> FRAGMENTO DEL TEXTO
Luis Hernández Navarro
Bastaron dos semanas de protestas estudiantiles para que el nuevo PRI mostrara su vejez. Las marchas de los jóvenes develaron la falsedad de la renovación tricolor y su candidato a la Presidencia. El movimiento #YoSoy132 puso al descubierto el fundado temor de una parte importante de la sociedad mexicana ante el regreso del tricolor y sus viejas formas de hacer política, asociadas todas al autoritarismo presidencial.
La reacción de Pedro Joaquín Coldwell, presidente del PRI, y del senador Arturo Escobar y Vega, su aliado del Partido Verde, intentando descalificar la legitimidad de las protestas estudiantiles en la Universidad Iberoamericana, mostraron que el partido continúa anclado a las viejas prácticas y que el discurso del nuevo PRI no es sino un recurso retórico vacío y demagógico.
Enrique Peña Nieto intenta convencer de que el nuevo PRI no va a resucitar viejas formas de hacer política, que ya están sepultadas. Es momento de romper con el pasado, aseguró el 25 de mayo. Sin embargo, ni hay caras nuevas en el partido ni mucho menos se ha emprendido su reforma desde el interior.
Ante la protesta, los tecnócratas que controlan los contenidos de la campaña han mostrado no sólo falta de reflejos, sino muy poca imaginación política. Creyeron que la acción combinada de televisoras, encuestas, intelectuales mediáticos e intereses empresariales era suficiente para ganar la Presidencia. Ahora, frente a un movimiento que se declara simultáneamente político y apartidista y que cuestiona frontalmente su modelo de hacer política, navegan a la deriva.
El decálogo-manifiesto para una presidencia democrática que el equipo de campaña del candidato se sacó de la manga como reacción ante las protestas estudiantiles, y que no es sino el refrito de libertades contenidas en la Constitución, habla de la debilidad ideológica y programática del PRI. La pobreza teórica del documento camina de la mano de la precariedad del vocabulario de Peña Nieto. En sus intervenciones públicas, el aspirante a la primera magistratura es incapaz de utilizar más de 500 palabras distintas.
Para algunos analistas cercanos al tricolor, la renovación del partido proviene de tres vertientes diversas. La primera es la ascendencia de una nueva generación de tecnoburócratas, jóvenes funcionarios formados en la Ivy League o en universidades estadunidenses de excelencia, estrechamente vinculados a los intereses del capital financiero. La segunda es la autonomía de sus gobernadores, facilitada por 12 años de gobiernos panistas. La última –y la que más se divulga en la opinión pública– es el surgimiento y empoderamiento de una nueva camada de políticos, cuya expresión más acabada es que un joven gobernador, por primera vez, haya ganado la candidatura presidencial.

> INFORMACIÓN MOSTRADA
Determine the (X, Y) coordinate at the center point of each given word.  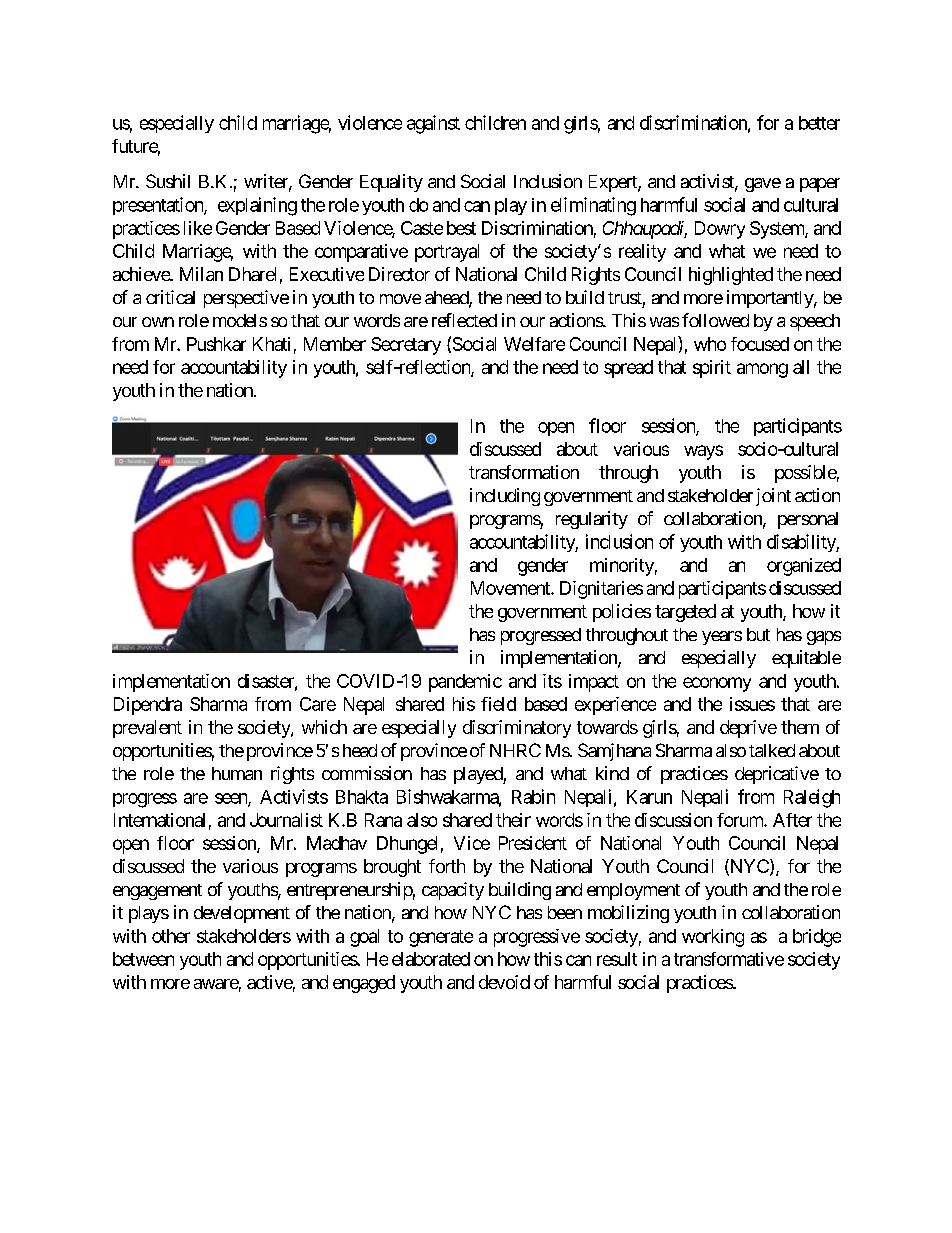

> QUÉ SE PIDE
Continúa el artículo sobre el nuevo PRI y las protestas estudiantiles desde el punto en que termina. El material no tiene ningún papel en esto.

> RESPUESTA
Esta tesis, que confunde la capacidad de renovación de un partido político con la edad de sus candidatos, fue defendida por el mismo Enrique Peña Nieto en su participación en el programa Tercer grado, de Televisa. Cuando le preguntaron por ejemplos concretos del nuevo PRI, no hizo alusión a alguna reforma partidaria o a algún proceso renovador en su organización, sino a la juventud de sus colegas gobernadores de Quintana Roo, Roberto Borge; de Veracruz, Javier Duarte; de Chihuahua, César Duarte, y hasta el de Campeche, Fernando Ortega Barnés, que rebasa los 50 años.
¡Como si la edad fuera garantía de modernidad! En el PRI, los líderes jóvenes resultan ser, en esencia, copia fiel de sus ancestros. No en balde resulta tan certera una frase atribuida al hoy caído en desgracia y ejemplo del nuevo PRI Tomás Yarrington: Los dinosaurios no se hacen, nacen; son dinosaurios desde chiquitos.
El propio ex gobernador del estado de México es producto de la escuela de Isidro Fabela, continuada por Carlos Hank González y seguida sin cambio alguno hasta Arturo Montiel, su tío y protector. Todos forman parte del PRI del viejo sistema, el único realmente existente.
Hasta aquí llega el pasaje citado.